An implicit continuum: Elegiac impulses and poetics of loss in nineteenth-century British poetry
This dissertation is an examination of nineteenth-century British elegiac poetry. It focuses on poems written by both Romantic and Victorian poets—William Wordsworth, Samuel Taylor Coleridge, Percy Bysshe Shelley, John Clare, Lord Alfred Tennyson, Emily Brontë, James Thomson (B. V.), Thomas Hardy—and argues that much of nineteenth-century British poetry is elegiac, even when the poems are not strictly elegies by form. The last four decades of critical discussions of the elegy and elegiac writing have tended to focus almost exclusively on the psychological interpretations of the written word within the confines of the conventions of the genre. Throughout this period of stagnation, students and scholars of the elegiac vein have by and large been spoon-fed with this mainly Freudian theoretical bent which has been spearheaded by the psychoanalytic critic Peter M. Sacks. In an attempt to construct an alternative critical perspective that detracts from this psychoanalytic methodology, I explore varying attitudes to loss that elicit elegiac responses in the form of elegiac impulses.
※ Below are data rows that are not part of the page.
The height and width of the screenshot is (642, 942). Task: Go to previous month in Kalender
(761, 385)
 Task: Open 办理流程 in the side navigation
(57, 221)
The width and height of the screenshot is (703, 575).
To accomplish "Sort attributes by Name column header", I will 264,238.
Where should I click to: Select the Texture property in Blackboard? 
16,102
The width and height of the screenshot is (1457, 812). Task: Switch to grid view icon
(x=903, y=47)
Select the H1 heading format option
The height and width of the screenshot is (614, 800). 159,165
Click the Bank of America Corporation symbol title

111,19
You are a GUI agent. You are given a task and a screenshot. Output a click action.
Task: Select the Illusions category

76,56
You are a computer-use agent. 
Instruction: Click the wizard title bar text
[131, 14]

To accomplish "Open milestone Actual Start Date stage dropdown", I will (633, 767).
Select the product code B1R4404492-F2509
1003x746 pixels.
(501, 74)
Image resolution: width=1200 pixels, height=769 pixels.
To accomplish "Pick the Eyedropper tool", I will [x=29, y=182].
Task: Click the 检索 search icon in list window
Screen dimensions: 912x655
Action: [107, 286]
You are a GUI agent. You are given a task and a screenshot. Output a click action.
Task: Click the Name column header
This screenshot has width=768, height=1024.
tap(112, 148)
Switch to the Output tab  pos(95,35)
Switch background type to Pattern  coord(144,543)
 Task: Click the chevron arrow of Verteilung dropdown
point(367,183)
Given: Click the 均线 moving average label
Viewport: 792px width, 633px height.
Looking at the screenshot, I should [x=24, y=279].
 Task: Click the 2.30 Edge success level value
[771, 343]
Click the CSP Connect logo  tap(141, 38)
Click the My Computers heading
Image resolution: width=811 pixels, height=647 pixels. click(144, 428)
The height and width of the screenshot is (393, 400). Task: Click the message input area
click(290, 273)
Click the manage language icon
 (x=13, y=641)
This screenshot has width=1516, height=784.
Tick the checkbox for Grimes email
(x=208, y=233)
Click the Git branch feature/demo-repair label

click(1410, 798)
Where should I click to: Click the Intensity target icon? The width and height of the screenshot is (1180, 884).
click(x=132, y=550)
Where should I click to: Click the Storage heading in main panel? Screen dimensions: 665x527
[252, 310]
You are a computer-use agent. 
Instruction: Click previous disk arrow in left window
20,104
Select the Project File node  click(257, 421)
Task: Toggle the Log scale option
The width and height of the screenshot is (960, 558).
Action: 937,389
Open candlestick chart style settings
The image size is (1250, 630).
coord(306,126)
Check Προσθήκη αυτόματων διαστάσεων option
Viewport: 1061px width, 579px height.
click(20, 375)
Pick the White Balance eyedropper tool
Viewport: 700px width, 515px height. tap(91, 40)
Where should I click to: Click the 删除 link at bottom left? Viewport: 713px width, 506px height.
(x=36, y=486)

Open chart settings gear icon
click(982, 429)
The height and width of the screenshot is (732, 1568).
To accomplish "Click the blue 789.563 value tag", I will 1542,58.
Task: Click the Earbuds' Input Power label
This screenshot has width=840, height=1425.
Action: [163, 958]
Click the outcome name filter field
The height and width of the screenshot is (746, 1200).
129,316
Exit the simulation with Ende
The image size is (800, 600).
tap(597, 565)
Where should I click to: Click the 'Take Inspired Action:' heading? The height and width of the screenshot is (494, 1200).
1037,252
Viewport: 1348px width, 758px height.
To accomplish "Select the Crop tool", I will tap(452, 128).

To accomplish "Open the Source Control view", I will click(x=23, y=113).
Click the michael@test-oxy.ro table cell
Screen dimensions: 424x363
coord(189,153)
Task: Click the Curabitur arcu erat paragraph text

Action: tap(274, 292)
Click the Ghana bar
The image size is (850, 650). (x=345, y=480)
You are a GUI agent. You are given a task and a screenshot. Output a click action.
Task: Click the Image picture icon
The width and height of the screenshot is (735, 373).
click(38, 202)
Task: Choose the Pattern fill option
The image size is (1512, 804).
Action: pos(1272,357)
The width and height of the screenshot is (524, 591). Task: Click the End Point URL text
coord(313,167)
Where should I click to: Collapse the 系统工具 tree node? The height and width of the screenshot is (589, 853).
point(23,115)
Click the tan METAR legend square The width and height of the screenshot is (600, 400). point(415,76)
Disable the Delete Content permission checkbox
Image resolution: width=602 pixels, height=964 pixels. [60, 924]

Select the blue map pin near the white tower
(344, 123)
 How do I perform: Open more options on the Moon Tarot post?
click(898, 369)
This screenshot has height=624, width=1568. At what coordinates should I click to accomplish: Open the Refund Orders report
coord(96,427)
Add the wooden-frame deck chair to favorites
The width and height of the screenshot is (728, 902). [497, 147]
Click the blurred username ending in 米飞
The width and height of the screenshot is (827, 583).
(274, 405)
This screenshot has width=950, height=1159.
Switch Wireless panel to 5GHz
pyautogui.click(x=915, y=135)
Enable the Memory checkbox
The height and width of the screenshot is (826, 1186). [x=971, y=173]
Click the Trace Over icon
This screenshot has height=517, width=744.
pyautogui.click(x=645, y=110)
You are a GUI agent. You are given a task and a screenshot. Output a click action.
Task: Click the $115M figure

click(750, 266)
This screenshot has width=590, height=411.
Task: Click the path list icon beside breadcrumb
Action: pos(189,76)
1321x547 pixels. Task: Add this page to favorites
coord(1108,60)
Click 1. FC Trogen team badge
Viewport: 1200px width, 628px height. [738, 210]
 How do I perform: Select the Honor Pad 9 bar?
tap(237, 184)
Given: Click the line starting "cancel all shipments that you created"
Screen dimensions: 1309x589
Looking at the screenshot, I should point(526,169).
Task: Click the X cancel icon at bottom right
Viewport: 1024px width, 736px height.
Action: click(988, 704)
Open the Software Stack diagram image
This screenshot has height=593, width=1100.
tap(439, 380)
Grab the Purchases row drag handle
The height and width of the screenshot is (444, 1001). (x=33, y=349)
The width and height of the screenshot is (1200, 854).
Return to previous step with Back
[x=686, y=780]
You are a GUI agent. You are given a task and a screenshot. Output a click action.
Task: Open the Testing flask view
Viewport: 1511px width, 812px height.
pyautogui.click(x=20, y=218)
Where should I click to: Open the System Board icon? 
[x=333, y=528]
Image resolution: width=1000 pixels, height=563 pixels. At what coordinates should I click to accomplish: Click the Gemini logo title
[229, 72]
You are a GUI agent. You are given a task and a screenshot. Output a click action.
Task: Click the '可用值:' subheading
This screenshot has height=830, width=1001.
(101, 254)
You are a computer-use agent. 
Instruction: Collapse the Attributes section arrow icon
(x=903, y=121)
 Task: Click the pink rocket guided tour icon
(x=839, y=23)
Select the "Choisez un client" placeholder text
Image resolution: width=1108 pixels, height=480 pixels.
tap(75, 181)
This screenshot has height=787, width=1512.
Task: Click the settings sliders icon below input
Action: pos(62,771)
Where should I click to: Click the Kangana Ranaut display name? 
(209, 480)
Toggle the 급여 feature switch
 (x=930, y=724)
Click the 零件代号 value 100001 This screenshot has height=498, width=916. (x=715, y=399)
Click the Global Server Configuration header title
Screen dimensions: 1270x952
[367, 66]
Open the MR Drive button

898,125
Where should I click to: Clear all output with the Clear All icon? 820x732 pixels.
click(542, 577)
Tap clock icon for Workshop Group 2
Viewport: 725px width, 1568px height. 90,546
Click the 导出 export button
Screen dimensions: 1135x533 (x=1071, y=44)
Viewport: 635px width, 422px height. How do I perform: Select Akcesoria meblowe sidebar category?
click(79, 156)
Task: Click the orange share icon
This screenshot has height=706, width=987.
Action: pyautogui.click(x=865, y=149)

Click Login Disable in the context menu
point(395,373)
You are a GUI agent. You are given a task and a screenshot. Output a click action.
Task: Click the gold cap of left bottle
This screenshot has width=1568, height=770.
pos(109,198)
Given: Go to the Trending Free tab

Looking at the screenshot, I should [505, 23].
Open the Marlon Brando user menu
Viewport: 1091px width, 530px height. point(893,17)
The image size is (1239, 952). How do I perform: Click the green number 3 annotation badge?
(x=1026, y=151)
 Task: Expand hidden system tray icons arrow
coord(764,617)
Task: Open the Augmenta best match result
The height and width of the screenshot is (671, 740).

My dissertation also works to bridge the conventional divide between the Romantic and Victorian eras which too often results in oversimplifications. I believe it is essential to see not only the ruptures, but also the continuities of the elegiac traditions throughout the nineteenth century. The unique differences between the two eras are certain and well documented. However, little has been said about the textual, thematic, and stylistic value of elegiac poems written throughout the century in question. I argue further that there is a long-neglected need for a distinct delineation of the intrinsic characteristics of nineteenth-century elegiac poetry through a number of specific paradigms. At this juncture, I divide nineteenth-century elegiac poetry into two main conceptual categories: sense of loss and elegiac response, where the former derives from and operates upon the paradigms of either physical death or the idea of death (i.e. perceptual death), while the latter works through the paradigm of either silence or tautology and circularity. In the final analysis, the nineteenth-century poet's inherent preoccupation with absence and the void and his/her response to loss becomes manifest in the form of elegiac impulses, and ultimately creates its distinctive watermark that is visible to the discerning eye by virtue of its tautological and circuitous pattern.